Cresce il costo della vita, ferme le retribuzioni
Secondo l'indagine dell'Istituto nazionale di statistica, nel 2011 le retribuzioni contrattuali orarie sono cresciute – mediamente – dell'1,8% rispetto all'anno precedente. Un incremento delle buste paga che non può soddisfare gli italiani: si tratta, infatti, della crescita media annua degli stipendi più bassa a partire dal 1999.
A rendere la statistica ancora più amara e preoccupante, poi, concorre la constatazione che – proprio in dicembre – la forbice che si registra tra l'aumento delle retribuzioni contrattuali orarie e l'inflazione ha toccato il livello più alto dall'agosto 1995. Se la paga oraria dei lavoratori italiani è cresciuta dell'1,4% nell'ultimo mese dall'anno passato, nello stesso periodo i prezzi sono aumentati del 3,3%, portando il divario tra i due indici all'1,9%.
Dicembre, però, è stato solo il punto più profondo di un anno comunque difficile. Se si analizza il 2011 nel suo complesso, la forbice tra l’aumento delle retribuzioni contrattuali orarie (+1,8%) e il livello d’inflazione (+2,8%) raggiunge un divario pari a 1 punto percentuale e anche in questo caso risulta essere lo scarto più alto dal 1995.

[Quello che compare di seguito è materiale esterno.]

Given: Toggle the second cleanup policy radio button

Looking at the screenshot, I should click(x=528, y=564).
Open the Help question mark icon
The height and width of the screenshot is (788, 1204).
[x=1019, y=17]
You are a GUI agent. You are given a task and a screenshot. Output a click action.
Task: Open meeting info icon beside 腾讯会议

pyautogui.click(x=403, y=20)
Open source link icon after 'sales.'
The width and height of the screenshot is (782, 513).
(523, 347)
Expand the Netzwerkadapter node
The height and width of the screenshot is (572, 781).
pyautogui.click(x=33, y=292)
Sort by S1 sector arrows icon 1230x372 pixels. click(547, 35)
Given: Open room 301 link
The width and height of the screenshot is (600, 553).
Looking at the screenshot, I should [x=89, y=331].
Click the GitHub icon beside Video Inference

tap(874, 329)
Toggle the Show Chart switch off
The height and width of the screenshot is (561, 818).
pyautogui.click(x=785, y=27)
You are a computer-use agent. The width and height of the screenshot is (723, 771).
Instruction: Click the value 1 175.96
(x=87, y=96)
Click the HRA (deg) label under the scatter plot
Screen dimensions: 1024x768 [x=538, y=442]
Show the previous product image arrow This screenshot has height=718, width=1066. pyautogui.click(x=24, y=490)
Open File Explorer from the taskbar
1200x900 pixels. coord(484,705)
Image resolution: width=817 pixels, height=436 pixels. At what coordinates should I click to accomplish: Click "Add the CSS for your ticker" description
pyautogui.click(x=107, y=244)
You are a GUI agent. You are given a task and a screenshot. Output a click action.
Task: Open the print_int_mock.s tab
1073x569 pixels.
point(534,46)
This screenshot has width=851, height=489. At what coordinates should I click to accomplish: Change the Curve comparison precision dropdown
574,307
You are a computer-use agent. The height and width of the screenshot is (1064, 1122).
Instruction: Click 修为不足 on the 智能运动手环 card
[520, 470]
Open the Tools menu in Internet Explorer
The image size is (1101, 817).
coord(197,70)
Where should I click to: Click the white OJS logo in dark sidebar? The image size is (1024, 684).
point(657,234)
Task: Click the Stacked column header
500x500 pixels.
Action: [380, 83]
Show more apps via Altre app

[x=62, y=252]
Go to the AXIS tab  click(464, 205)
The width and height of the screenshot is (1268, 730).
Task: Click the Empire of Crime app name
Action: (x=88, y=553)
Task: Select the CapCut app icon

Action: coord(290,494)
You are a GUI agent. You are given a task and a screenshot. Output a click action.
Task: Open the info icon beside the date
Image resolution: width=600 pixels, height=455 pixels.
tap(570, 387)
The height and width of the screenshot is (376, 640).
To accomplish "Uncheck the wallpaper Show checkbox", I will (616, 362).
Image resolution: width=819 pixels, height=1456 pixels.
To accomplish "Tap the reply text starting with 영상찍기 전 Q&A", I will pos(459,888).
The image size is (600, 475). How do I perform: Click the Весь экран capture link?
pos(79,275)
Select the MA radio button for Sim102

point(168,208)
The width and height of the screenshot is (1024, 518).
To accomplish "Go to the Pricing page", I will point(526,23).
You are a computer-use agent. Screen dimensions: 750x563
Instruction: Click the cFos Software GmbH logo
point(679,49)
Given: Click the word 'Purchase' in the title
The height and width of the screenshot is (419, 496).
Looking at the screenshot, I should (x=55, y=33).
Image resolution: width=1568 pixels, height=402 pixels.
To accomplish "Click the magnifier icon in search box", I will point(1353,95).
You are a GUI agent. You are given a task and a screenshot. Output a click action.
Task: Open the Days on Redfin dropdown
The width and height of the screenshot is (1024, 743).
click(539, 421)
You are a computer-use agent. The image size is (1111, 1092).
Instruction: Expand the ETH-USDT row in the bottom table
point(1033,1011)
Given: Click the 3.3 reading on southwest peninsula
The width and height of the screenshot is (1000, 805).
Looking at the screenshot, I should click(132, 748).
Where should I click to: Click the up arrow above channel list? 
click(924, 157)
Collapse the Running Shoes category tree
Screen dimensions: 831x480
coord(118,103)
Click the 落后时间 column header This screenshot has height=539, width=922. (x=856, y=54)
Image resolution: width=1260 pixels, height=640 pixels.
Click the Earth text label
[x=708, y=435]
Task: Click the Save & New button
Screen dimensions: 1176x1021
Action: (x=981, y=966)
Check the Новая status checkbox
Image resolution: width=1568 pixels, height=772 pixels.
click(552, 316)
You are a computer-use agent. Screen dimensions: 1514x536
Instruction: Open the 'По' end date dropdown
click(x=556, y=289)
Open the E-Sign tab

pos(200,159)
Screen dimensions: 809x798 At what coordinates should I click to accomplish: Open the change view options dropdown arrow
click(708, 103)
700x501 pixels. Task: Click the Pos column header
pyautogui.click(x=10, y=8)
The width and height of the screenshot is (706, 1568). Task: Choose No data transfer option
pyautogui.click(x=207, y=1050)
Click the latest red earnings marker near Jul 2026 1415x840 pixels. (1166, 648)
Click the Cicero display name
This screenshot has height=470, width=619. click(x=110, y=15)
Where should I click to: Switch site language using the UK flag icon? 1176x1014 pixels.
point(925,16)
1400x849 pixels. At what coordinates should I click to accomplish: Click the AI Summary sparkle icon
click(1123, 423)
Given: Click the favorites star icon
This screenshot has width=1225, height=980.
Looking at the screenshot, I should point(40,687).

Aumenti non uguali per tutti
In media, gli aumenti agli stipendi sono stati molto contenuti. Ad alcuni, però, è andata meglio che ad altri: aumenti significativamente superiori alla media si registrano per i comparti “militari-difesa” (+3,3%), “forze dell’ordine” (+3,1%), “gomma, plastica e lavorazioni minerali non metalliferi”(+3,0%). Più contenute invece le variazioni per ‘ministeri’ e ‘scuola’ (in entrambi i casi ci troviamo di fronte a una crescita dello 0,2%), ‘regioni e autonomie locali’ e ‘servizio sanitario nazionale’ (0,3% in ambedue i casi).